Transcriptome and lipidomics profiling of F2 generation female Chinese sturgeon (Acipenser sinensis) in response to different arachidonic acid diets

Our previous study indicated that dietary arachidonic acid (ARA) inclusion levels higher than 1% in the diet play key roles in ARA deposition, steroid and vitellogenin (Vtg) synthesis in F2 generation female Chinese sturgeon, but the regulatory mechanism remains to be elucidated. As follow-up to our previous study (Aquaculture Reports, 21, 100818), the study further aimed to investigate the possible mechanisms of the effects of dietary ARA promoted steroid hormone synthesis in the ovary by transcriptomics and in the serum by lipidomics. RNA-Seq and lipidomics technology were employed to profile the ovary transcriptome and serum lipidomics after feeding four ARA supplemented diets (named CT, LT, MT and HT), and the differentially expressed genes (DEGs) and key differential metabolites were identified. A total of 1018 DEGs, 853 DEGs, 2680 DEGs, 303 DEGs, 1185 DEGs and 409 DEGs were identified in the LT versus CT, MT versus CT, HT versus CT, MT versus LT, HT versus LT and HT versus MT comparisions, respectively. Gene ontology showed that the DEGS between the ARAsupplemented diet group and the unsupplemented diet group were enriched in regulation of cellular process, development process and reproduction. Pathways concerning steroid hormone biosynthesis and cholesterol biosynthesis in lipid metabolism and ovarian steroidogenesis as well as the nuclear-initiated estrogen signaling pathway in endocrine system were enriched.
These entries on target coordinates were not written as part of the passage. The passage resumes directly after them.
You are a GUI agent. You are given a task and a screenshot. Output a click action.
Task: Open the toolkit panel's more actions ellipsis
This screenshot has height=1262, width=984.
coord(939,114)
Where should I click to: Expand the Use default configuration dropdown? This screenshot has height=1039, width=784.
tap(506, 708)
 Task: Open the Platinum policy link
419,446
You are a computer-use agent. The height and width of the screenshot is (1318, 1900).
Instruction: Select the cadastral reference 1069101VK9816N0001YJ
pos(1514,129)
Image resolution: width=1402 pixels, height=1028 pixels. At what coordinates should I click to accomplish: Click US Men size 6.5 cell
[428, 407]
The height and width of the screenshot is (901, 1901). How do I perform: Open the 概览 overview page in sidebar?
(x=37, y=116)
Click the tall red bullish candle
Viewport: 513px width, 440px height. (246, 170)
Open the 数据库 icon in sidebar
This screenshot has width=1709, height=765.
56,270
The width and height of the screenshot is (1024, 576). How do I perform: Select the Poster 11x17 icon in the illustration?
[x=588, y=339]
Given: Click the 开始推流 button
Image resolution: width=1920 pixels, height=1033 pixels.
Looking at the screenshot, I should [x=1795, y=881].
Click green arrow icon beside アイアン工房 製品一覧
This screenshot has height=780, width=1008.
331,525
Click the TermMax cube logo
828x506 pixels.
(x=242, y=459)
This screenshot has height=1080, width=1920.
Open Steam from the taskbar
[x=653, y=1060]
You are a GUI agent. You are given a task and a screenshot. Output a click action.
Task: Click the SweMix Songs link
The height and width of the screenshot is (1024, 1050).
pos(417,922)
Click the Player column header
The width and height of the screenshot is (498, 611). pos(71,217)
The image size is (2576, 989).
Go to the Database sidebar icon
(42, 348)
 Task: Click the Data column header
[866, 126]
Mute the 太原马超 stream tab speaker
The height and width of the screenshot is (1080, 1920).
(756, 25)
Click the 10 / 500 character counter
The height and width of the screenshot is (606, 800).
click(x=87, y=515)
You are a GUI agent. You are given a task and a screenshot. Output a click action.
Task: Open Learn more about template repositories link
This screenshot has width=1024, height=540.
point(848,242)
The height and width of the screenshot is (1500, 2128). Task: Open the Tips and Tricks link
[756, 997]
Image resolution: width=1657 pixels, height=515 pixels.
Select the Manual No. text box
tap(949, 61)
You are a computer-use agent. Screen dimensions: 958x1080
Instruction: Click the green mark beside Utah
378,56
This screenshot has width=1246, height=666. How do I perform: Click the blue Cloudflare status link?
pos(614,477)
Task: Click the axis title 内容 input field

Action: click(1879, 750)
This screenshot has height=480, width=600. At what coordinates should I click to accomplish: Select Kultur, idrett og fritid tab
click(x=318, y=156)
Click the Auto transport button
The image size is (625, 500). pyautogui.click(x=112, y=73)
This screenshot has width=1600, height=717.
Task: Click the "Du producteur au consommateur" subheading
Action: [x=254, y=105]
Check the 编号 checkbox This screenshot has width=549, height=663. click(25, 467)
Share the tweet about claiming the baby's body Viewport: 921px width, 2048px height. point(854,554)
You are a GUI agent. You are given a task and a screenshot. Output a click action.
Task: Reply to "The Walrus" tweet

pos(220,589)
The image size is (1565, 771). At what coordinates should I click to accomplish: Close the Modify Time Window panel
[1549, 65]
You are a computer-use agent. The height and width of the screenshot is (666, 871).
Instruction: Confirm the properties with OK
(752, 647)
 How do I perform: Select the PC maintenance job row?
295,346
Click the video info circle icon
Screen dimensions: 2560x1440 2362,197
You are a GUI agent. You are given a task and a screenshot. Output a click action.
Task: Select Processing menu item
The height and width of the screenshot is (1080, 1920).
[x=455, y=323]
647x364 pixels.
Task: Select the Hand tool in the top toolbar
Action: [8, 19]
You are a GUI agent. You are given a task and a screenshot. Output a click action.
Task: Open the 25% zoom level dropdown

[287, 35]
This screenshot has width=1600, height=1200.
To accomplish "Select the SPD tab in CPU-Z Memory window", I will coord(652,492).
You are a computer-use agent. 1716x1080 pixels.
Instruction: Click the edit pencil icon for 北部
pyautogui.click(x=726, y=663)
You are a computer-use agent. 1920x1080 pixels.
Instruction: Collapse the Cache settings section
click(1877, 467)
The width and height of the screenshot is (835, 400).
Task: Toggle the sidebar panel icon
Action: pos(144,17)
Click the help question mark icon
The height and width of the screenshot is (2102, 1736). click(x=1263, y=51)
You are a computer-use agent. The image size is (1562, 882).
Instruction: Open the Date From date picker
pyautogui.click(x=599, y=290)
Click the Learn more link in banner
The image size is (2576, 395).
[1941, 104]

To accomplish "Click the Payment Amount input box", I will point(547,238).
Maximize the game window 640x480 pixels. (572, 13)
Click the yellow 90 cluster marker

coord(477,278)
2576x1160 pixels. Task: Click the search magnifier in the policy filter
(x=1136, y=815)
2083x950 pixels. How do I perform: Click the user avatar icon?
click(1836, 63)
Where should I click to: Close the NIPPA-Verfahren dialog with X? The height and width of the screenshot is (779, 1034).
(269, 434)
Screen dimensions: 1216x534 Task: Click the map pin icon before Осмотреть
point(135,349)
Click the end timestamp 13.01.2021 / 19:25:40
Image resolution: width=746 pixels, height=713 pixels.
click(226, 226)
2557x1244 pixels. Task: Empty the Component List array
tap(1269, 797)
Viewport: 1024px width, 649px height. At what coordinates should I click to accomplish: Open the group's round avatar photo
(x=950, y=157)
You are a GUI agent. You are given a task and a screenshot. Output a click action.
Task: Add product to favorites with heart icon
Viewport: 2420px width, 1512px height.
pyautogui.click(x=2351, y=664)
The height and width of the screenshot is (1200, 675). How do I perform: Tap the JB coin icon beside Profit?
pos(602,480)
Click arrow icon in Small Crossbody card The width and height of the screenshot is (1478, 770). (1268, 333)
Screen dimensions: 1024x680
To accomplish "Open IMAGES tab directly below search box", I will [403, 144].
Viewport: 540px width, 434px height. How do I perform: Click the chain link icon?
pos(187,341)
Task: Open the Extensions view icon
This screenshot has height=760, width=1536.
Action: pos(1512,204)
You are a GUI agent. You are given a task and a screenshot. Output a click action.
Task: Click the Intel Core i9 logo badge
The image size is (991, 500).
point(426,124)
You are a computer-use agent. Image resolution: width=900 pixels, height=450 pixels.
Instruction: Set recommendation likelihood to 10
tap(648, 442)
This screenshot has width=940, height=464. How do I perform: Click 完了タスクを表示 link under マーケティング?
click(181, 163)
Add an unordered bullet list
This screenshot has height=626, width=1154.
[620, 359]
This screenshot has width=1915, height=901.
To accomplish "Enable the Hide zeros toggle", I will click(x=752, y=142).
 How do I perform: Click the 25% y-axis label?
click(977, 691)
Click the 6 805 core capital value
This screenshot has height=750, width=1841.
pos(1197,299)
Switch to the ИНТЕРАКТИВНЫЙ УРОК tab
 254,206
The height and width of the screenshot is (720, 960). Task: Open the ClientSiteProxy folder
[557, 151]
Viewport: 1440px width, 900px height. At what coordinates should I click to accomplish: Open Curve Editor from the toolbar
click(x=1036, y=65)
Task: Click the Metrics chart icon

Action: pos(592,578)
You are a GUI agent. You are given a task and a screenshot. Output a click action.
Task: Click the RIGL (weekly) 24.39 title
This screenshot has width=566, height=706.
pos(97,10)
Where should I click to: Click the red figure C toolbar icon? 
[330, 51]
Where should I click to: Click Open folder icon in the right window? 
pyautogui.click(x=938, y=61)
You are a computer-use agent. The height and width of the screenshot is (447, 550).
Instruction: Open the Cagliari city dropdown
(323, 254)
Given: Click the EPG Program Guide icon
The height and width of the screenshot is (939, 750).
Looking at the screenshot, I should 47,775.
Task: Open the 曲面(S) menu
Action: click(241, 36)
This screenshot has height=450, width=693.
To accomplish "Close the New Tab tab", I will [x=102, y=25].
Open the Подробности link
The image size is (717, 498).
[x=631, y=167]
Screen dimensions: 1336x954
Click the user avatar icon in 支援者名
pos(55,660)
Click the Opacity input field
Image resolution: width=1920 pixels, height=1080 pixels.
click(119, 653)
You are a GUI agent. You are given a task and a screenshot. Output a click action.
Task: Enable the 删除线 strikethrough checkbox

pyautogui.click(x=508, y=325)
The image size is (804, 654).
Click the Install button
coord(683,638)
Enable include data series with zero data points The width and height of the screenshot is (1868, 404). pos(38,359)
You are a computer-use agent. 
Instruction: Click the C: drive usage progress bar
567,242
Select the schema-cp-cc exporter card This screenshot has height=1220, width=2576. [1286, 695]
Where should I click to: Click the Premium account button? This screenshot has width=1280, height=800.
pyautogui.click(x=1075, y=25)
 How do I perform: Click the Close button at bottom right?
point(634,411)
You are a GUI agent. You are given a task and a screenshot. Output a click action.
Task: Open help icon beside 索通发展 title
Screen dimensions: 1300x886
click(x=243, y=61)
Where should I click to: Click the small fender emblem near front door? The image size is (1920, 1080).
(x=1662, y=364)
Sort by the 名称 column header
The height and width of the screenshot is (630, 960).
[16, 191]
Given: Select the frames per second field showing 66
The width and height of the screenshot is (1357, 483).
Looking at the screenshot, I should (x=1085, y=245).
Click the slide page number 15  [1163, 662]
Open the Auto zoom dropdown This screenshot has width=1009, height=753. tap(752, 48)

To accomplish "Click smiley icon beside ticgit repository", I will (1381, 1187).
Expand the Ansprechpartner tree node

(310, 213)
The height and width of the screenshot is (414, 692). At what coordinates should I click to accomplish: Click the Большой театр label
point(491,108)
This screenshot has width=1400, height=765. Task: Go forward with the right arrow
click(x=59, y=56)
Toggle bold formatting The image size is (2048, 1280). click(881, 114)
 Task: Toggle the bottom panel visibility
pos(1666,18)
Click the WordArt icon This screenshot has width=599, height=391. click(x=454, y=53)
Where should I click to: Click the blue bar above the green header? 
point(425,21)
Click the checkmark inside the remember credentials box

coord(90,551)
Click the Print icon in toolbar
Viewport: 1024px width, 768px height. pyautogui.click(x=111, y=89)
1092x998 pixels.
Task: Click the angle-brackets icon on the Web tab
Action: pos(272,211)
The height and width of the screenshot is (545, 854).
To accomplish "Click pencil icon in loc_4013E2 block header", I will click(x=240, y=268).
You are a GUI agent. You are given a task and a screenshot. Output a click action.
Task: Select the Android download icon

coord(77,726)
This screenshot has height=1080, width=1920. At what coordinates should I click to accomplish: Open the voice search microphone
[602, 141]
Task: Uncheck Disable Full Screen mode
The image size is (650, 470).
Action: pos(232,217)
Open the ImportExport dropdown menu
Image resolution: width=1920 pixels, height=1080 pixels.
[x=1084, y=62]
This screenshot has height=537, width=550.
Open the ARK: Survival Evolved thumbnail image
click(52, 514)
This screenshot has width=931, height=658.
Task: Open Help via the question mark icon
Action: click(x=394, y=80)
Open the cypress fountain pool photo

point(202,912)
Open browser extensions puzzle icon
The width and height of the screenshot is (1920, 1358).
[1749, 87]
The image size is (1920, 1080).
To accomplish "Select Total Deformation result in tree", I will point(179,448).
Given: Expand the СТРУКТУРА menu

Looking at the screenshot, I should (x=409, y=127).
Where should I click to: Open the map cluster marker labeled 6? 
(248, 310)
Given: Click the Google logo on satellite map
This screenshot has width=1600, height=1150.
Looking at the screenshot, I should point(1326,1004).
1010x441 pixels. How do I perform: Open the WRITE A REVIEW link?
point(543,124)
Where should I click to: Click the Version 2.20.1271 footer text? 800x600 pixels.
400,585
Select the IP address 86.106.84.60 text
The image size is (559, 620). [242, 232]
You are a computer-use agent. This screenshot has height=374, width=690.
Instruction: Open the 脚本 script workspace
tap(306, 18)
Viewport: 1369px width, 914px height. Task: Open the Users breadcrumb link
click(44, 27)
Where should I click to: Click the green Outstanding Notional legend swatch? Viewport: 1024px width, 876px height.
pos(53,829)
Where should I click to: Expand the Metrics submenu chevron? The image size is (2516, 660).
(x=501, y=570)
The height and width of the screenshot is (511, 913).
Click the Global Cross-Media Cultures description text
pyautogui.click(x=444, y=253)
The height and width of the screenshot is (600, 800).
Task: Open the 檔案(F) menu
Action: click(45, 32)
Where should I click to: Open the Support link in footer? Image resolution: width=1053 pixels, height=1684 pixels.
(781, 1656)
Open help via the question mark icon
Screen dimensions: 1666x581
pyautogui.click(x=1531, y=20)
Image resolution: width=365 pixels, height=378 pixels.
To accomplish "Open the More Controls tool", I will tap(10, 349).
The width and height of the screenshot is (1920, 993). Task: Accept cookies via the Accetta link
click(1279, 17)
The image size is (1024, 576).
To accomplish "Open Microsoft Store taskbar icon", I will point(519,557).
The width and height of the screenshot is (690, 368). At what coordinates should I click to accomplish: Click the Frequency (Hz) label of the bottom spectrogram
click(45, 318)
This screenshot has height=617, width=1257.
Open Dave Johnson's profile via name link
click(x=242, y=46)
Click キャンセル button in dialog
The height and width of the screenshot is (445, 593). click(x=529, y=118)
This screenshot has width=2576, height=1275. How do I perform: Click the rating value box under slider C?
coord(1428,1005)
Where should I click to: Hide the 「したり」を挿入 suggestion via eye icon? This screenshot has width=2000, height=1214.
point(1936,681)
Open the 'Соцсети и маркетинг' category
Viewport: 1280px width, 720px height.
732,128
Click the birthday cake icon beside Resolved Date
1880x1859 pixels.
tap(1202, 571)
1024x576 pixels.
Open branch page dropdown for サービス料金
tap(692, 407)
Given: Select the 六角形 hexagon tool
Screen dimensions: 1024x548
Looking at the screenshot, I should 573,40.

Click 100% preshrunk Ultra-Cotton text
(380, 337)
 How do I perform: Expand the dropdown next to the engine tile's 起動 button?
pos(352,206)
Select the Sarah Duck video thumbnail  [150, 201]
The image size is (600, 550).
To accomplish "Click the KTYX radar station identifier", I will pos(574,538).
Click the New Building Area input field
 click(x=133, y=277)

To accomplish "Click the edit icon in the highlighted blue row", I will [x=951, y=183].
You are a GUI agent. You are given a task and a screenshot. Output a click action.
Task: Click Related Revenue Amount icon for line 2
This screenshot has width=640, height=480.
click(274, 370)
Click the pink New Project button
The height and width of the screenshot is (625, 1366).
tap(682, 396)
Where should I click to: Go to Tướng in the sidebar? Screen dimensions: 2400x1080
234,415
Furthermore, weighted correlation network analysis (WGCNA) identified six hub genes that regulate gonad development and cholesterol synthesis, namely, mitogen-activated protein kinase (MAPK14), cyclin-dependent kinase 2 (CDK2), heat shock protein 8 (HSPA8), two forkhead boxes (FOXP3 and FOXJ3) and cytochrome P450 sterol 14 alpha-demethylase (CYP51A1). Collectively, the molecular mechanism by which ARA regulates the synthesis of steroids, may be related to enhanced cholesterol ester metabolism and facilitation of steroidogenesis gene transcription, which ultimately benefits ovary development in F2 generation Chinese sturgeon.